_Text shown_.
..............................
Thornton Street is long and straight, and slopes down gently from north (Studley Park Road) to south (Stevenson Street). The street is lined with mature Plane trees on the west side (canopies uniformly U-shape pruned for powerlines), with mown lawn nature strip, and concrete footpath. The east side comprises densely planted mature gardens, which include mature Bhutan Cypress (Cupressus torulosa) near the substation, pepper trees (Schinus molle), lilly pilly (Syzygium smithii), and other woody shrub and understorey plantings. The canopies of these street plantings meet overhead forming a 'tunnel' effect along the entire length of the street. The consistent set-back of the houses along the west side of the street, front garden settings, and relatively consistent medium-height front fences add to the visual cohesion of the precinct.
Mostly built over a short time-span of approximately five years, the architectural style of the houses is consistently interwar California Bungalow, with individual house designs representing variations on a theme of the style.
..............................
_Complete the following_.
- 1) Translate this sentence from the Thornton Street description into Spanish: "The canopies of these street plantings meet overhead forming a 'tunnel' effect along the entire length of the street."
- 2) Write out the stretch of the Thornton Street description from "Thornton Street is" through "of the precinct." word for word.
..............................
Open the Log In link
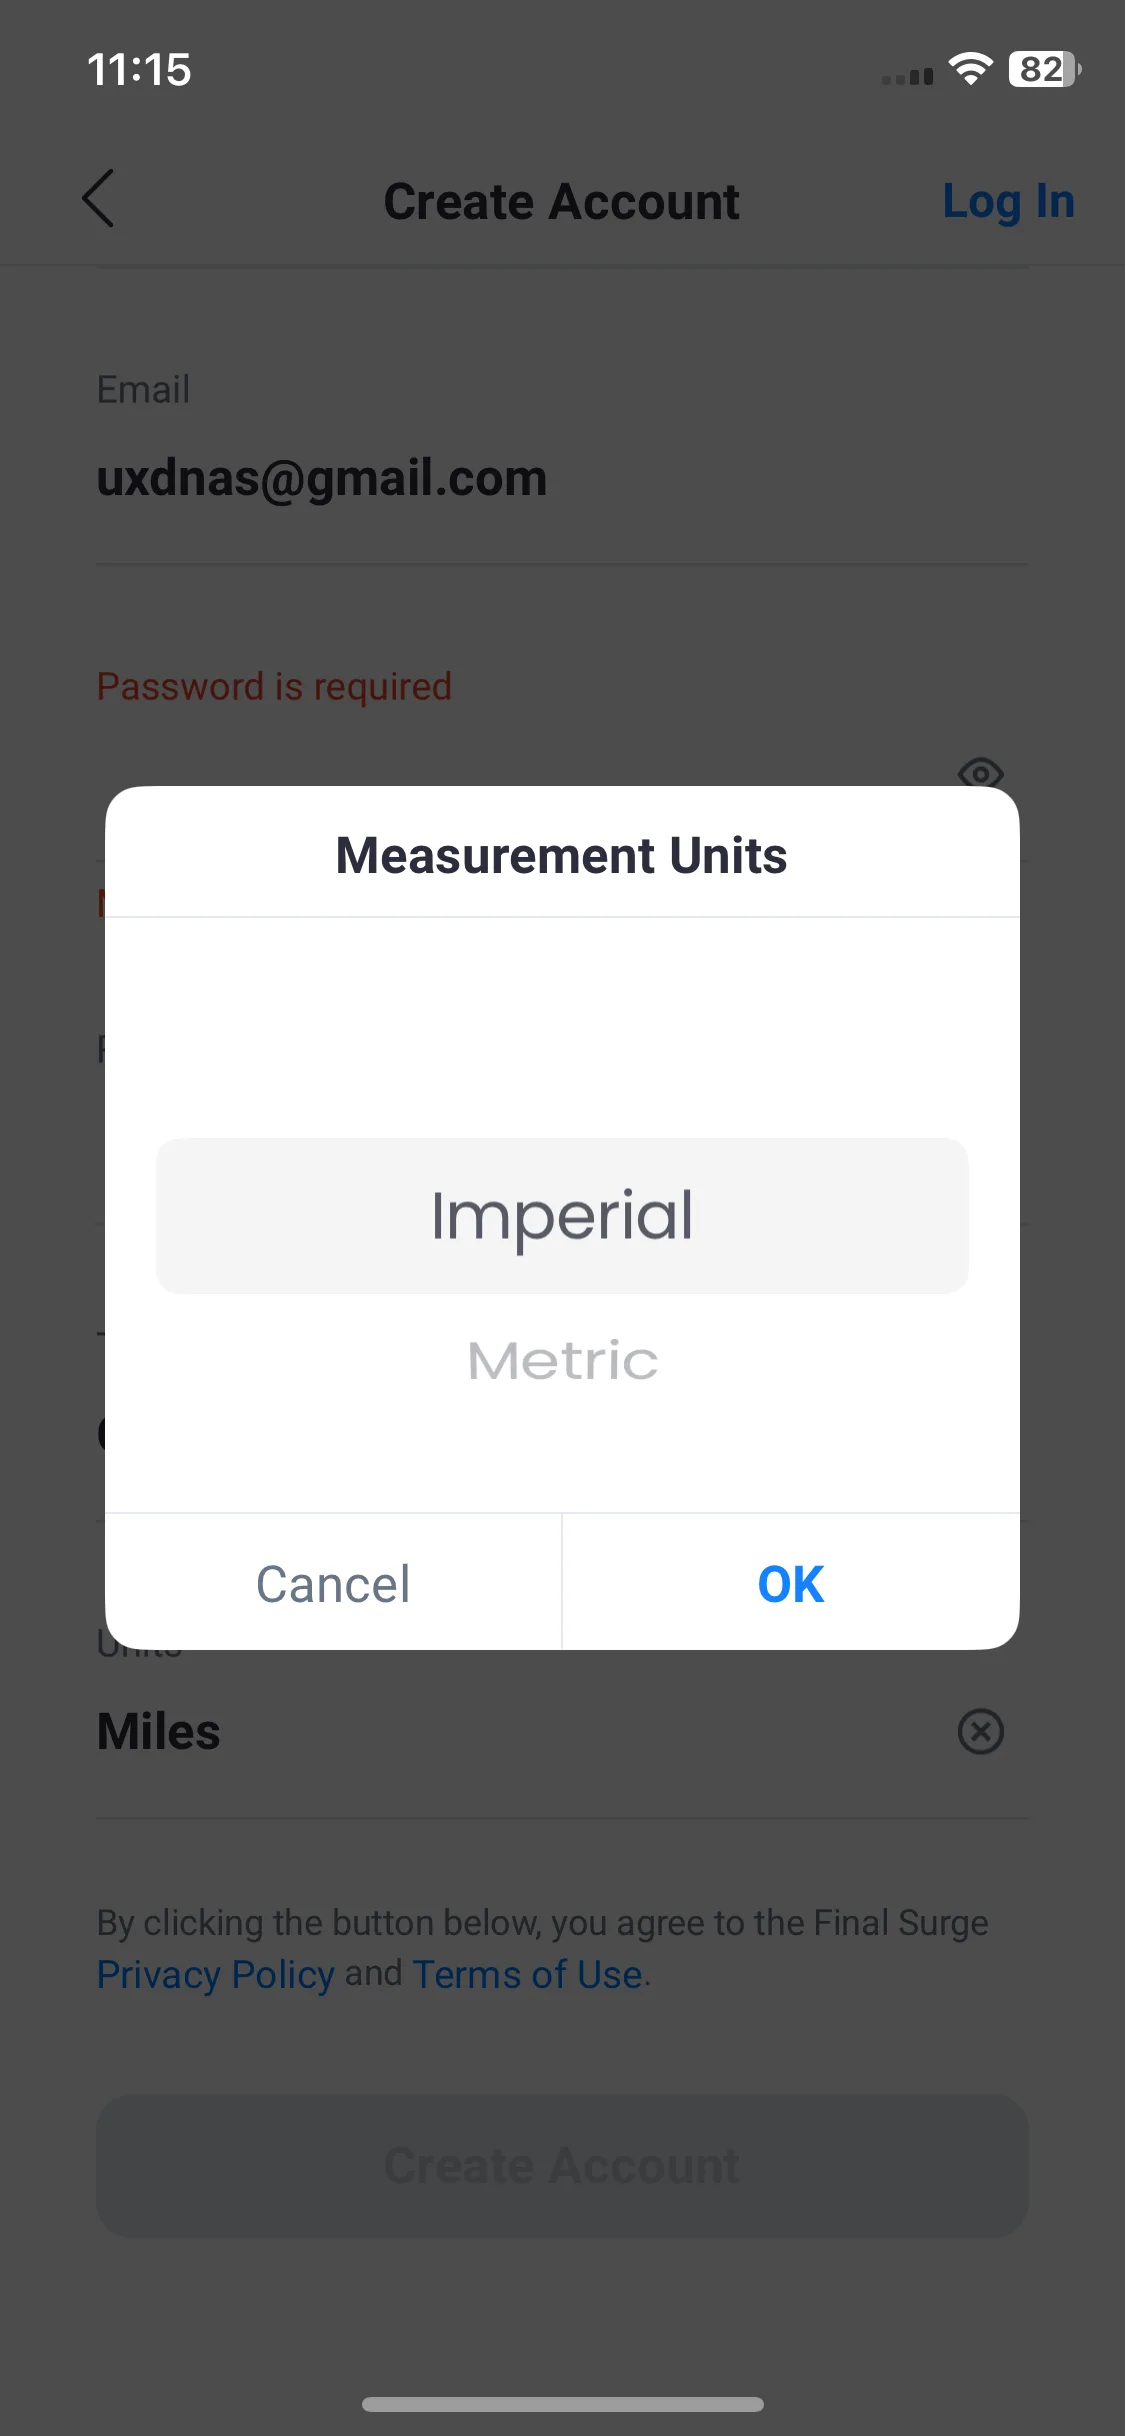 [1008, 202]

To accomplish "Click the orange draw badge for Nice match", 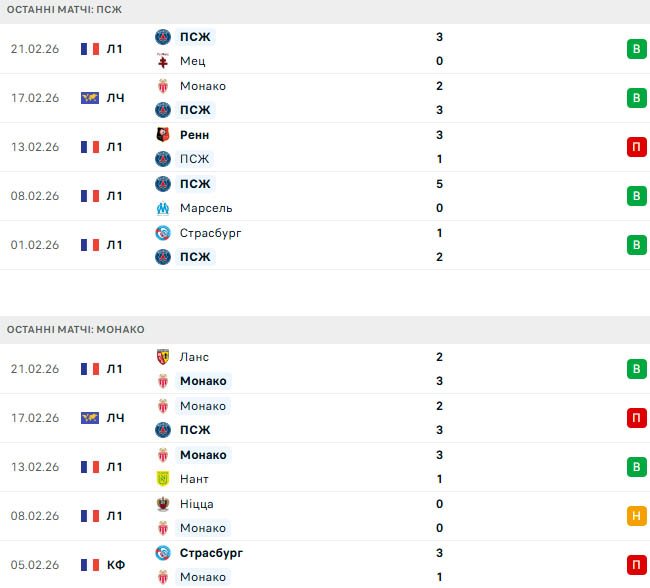I will pos(636,516).
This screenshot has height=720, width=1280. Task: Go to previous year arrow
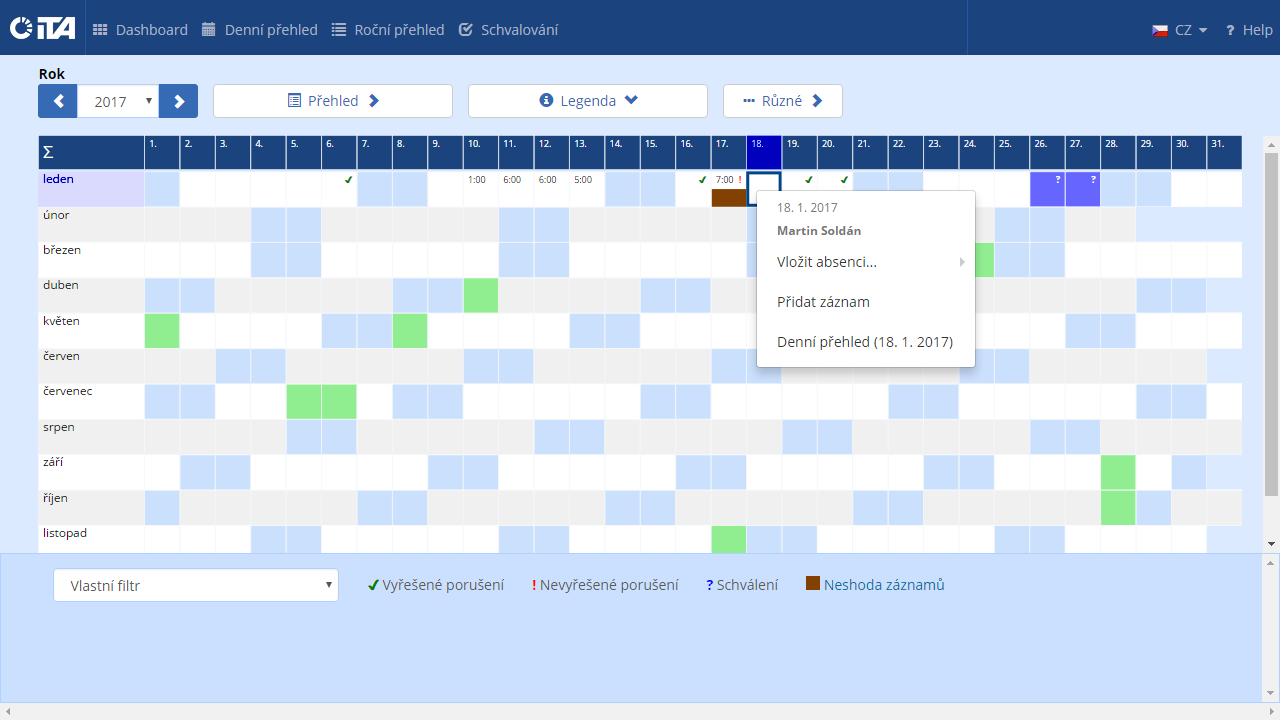point(58,101)
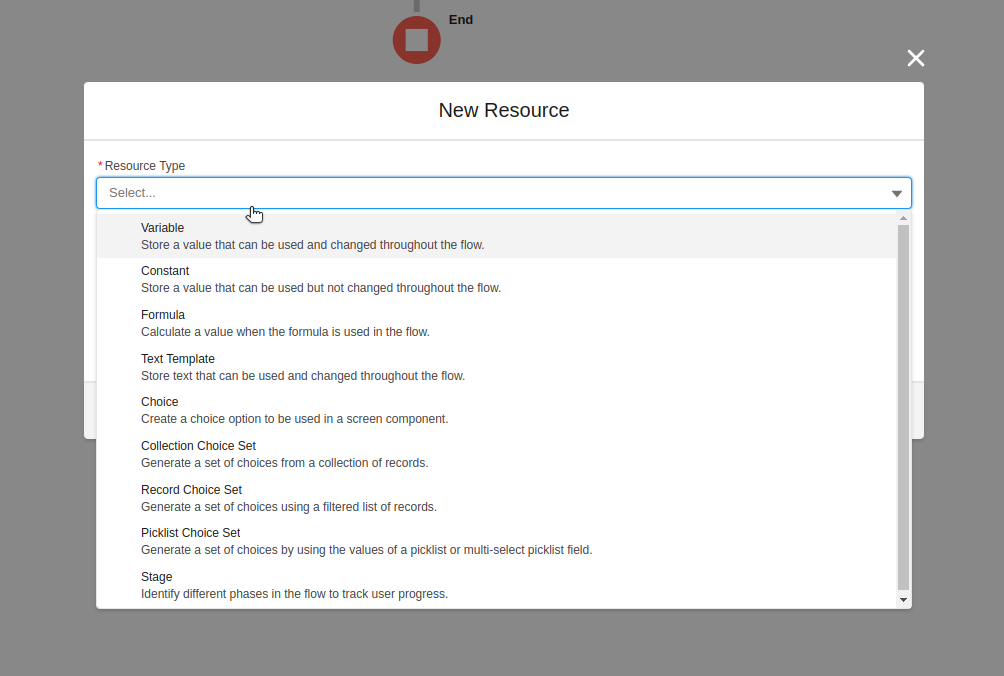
..............................
_Outputs for the tasks_.
- 1) Las copas de estas plantaciones de la calle se unen en lo alto formando un efecto de «túnel» a lo largo de toda la calle.

- 2)
Thornton Street is long and straight, and slopes down gently from north (Studley Park Road) to south (Stevenson Street). The street is lined with mature Plane trees on the west side (canopies uniformly U-shape pruned for powerlines), with mown lawn nature strip, and concrete footpath. The east side comprises densely planted mature gardens, which include mature Bhutan Cypress (Cupressus torulosa) near the substation, pepper trees (Schinus molle), lilly pilly (Syzygium smithii), and other woody shrub and understorey plantings. The canopies of these street plantings meet overhead forming a 'tunnel' effect along the entire length of the street. The consistent set-back of the houses along the west side of the street, front garden settings, and relatively consistent medium-height front fences add to the visual cohesion of the precinct.